*** Section du document
Rapports de Human Rights Watch

VI. Détention illégale par des agents du SNR

Le gouvernement  n’a pas réussi à assurer un contrôle réel des installations de détention du SNR. A Bujumbura même, le SNR dirige au moins deux sites de détention, un dans le quartier de Rohero 1 et l’autre à côté du bureau du Procureur général.

D’après la loi, les procureurs généraux sont mandatés pour visiter les installations de détention dans leur juridiction.113 Le procureur de Bujumbura Mairie a confirmé avoir eu accès aux installations du SNR lors de visites d’inspection occasionnelles, mais d’après d’autres personnes de son équipe qui ont cherché à visiter les sites, les magistrats et les procureurs se sont parfois vu refuser l’admission par des membres du  SNR .114 L’un a déclaré : « Il y a beaucoup de cachots et de cellules dans l’enceinte du SNR. Elles fonctionnent complètement en dehors de la loi. Nous ne savons vraiment pas ce qui s’y passe. »115 Le Comité international de la Croix-Rouge a eu accès aux cachots du SNR en deux occasions en mai et septembre 2006.116 Les observateursdes droits humains de l’ONUB n’ont pas eu accès aux sites de détention du service de renseignement depuis décembre 2005, et des enquêteurs locaux et internationaux sur les droits humains qui font des comptes-rendus publics de leurs résultats n’ont pas été autorisés à visiter les installations, laissant les détenus privés de garanties élémentaires contre de graves  violations  potentielles des droits humains.117

Selon la procédure légale burundaise de l’instruction criminelle, une personne peut être détenue par la police judiciaire pendant une semaine, durée qui peut être prolongée à deux semaines en cas de « prorogation indispensable » et doit ensuite être inculpée ou relâchée.118 Il semble qu’au moins trois combattants présumés des FNL aient été détenus au SNR pendant des mois sans être inculpés. Aloys Nzabampema a été placé en détention le 8 novembre 2005,119 et il n’a pas été transféré dans un autre lieu de détention ni remis en liberté. Un témoin détenu auparavant dans les cachots du SNR a dit aux chercheurs de Human Rights Watch que Nzabampema y était encore à la mi-août 2006.120 Deux autres hauts dirigeants présumés des FNL ont été détenus par des agents du SNR depuis le 4 juillet 2006.121 Ces hommes pourraient avoir été impliqués dans de graves violations du droit international humanitaire. Si des renseignements crédibles permettant d’engager des poursuites existent, les autorités devraient les inculper et les faire passer en jugement. Sinon, ils devraient être relâchés. Selon le procureur de Bujumbura Mairie, le SNR a dit que les trois hommes seraient envoyés dans un centre de démobilisation pour combattants des FNL administré par le ministère de la Défense, mais à la fin du mois de septembre des sources militaires disaient qu’ils n’y étaient pas arrivés.122 

Human Rights Watch a décrit de façon détaillée de nombreux autres cas de présumés combattants des FNL se trouvant maintenant dans le système pénitentiaire normal et détenus au-delà de la limite légale de la détention préventive.123 Contrairement à ceux qui sont détenus par le SNR, cependant, ces détenus ont été placés en détention dans des sites visités régulièrement par des observateurs des droits humains des ONG et de la division des Droits de l’Homme de l’ONUB.
******
*** Extrait source
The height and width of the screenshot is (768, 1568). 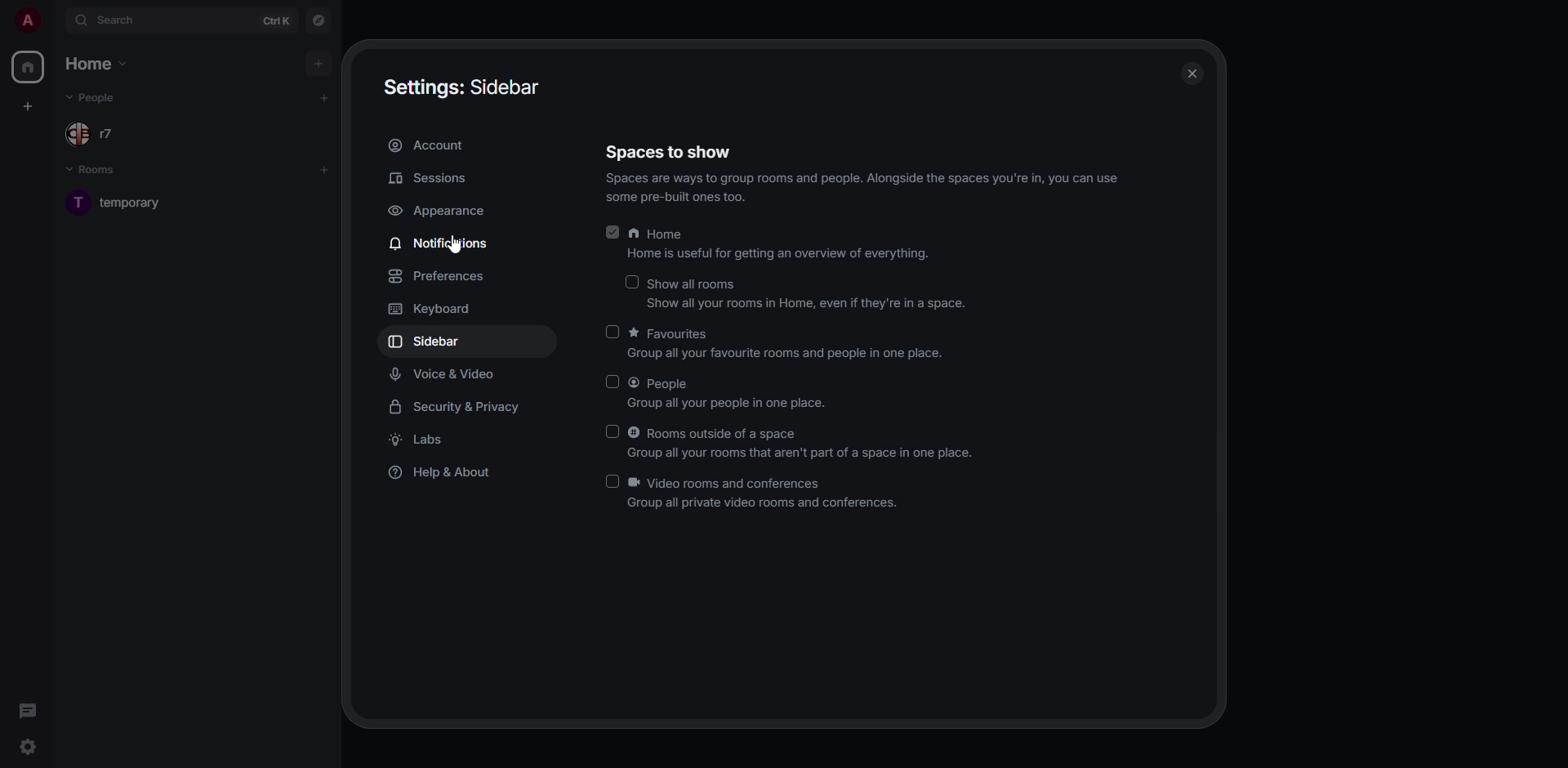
******
> Exercices
1. Répondez à ces questions d'après la section du document :
(a) Dans quel quartier de Bujumbura se trouve l'un des sites de détention du SNR ?
(b) En quels mois de 2006 le Comité international de la Croix-Rouge a-t-il eu accès aux cachots du SNR ?
(c) À quelle date Aloys Nzabampema a-t-il été placé en détention ?
2. Traduisez en anglais cette phrase de la section du document : « Ces hommes pourraient avoir été impliqués dans de graves violations du droit international humanitaire. »

> Réponses par exercice
1.
(a) Rohero 1
(b) En mai et en septembre
(c) Le 8 novembre 2005

2. These men may have been involved in serious violations of international humanitarian law.